START DATA FOR REVIEW

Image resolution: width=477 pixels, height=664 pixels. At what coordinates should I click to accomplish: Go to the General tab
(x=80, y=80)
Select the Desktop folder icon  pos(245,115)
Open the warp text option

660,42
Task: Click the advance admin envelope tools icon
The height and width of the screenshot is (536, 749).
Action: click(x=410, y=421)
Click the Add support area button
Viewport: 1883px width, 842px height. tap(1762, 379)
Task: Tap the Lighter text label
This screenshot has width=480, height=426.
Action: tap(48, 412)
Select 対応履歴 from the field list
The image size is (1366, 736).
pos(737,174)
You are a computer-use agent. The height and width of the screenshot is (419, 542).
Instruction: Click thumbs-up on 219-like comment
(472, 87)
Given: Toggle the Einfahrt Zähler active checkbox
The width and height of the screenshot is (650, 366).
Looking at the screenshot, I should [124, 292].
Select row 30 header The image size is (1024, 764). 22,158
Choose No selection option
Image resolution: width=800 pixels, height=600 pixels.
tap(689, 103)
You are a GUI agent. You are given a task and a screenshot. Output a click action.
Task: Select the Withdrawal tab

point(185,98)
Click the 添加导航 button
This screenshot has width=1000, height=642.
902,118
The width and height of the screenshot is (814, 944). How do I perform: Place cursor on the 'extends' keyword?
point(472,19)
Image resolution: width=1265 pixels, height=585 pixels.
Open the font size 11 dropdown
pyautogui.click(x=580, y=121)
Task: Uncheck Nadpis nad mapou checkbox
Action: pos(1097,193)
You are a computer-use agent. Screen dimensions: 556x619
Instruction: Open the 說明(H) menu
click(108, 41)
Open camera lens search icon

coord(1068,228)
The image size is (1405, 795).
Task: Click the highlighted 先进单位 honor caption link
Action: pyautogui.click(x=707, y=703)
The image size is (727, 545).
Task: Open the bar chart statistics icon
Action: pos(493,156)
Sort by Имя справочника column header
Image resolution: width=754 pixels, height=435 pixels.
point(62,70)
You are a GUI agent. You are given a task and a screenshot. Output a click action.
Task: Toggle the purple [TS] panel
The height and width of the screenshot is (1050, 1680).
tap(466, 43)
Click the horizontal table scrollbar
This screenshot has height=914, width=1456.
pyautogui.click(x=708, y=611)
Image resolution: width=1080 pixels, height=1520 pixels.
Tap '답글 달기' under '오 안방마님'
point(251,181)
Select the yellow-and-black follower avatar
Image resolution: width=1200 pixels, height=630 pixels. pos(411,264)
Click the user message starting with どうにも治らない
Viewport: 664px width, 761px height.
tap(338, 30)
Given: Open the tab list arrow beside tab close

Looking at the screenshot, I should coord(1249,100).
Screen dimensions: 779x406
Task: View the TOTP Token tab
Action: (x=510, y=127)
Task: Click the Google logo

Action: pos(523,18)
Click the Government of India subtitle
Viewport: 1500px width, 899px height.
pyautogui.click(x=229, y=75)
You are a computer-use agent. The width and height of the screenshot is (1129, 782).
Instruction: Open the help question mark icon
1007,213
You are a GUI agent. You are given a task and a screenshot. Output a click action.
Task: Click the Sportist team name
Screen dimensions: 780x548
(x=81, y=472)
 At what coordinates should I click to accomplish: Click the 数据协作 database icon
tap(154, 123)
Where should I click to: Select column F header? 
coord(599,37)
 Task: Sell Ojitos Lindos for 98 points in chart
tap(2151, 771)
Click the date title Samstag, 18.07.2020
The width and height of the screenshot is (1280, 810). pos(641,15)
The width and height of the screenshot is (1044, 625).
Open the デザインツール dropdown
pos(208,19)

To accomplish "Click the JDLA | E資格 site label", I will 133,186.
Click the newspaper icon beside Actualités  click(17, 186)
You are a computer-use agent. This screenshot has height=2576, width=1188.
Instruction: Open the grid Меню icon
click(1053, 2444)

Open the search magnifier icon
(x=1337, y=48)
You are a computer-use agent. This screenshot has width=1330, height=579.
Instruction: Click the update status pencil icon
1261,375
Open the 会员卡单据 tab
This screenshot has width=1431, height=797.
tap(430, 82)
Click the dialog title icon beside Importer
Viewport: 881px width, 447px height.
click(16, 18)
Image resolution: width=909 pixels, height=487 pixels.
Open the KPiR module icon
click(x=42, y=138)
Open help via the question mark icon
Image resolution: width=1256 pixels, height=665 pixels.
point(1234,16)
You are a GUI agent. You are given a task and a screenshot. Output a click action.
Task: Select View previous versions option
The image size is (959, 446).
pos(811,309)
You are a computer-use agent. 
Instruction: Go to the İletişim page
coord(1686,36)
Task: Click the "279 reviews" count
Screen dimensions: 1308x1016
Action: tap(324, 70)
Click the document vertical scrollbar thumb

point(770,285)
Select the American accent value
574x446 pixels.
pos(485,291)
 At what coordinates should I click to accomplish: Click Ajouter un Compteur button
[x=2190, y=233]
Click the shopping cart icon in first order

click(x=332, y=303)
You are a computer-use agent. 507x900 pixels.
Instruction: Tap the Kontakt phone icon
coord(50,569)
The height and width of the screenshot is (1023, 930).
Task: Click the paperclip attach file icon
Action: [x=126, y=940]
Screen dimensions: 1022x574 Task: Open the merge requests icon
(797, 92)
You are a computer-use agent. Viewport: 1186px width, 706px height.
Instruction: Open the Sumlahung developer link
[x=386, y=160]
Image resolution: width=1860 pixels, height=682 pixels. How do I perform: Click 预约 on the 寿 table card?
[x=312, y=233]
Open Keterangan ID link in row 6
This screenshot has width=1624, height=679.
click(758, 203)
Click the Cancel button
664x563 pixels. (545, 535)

END DATA FOR REVIEW

> **ASSIGNMENT**: Among the lines of the data, which ones contain the word "agent"? Show them.

> **EXERCISE ANSWER**:
You are a computer-use agent. The height and width of the screenshot is (419, 542).
You are a GUI agent. You are given a task and a screenshot. Output a click action.
You are a computer-use agent. Screen dimensions: 556x619
You are a GUI agent. You are given a task and a screenshot. Output a click action.
You are a computer-use agent. The width and height of the screenshot is (1129, 782).
You are a GUI agent. You are given a task and a screenshot. Output a click action.
You are a computer-use agent. This screenshot has height=2576, width=1188.
You are a computer-use agent. This screenshot has width=1330, height=579.
You are a GUI agent. You are given a task and a screenshot. Output a click action.
You are a computer-use agent. 
You are a computer-use agent. 507x900 pixels.
You are a computer-use agent. Viewport: 1186px width, 706px height.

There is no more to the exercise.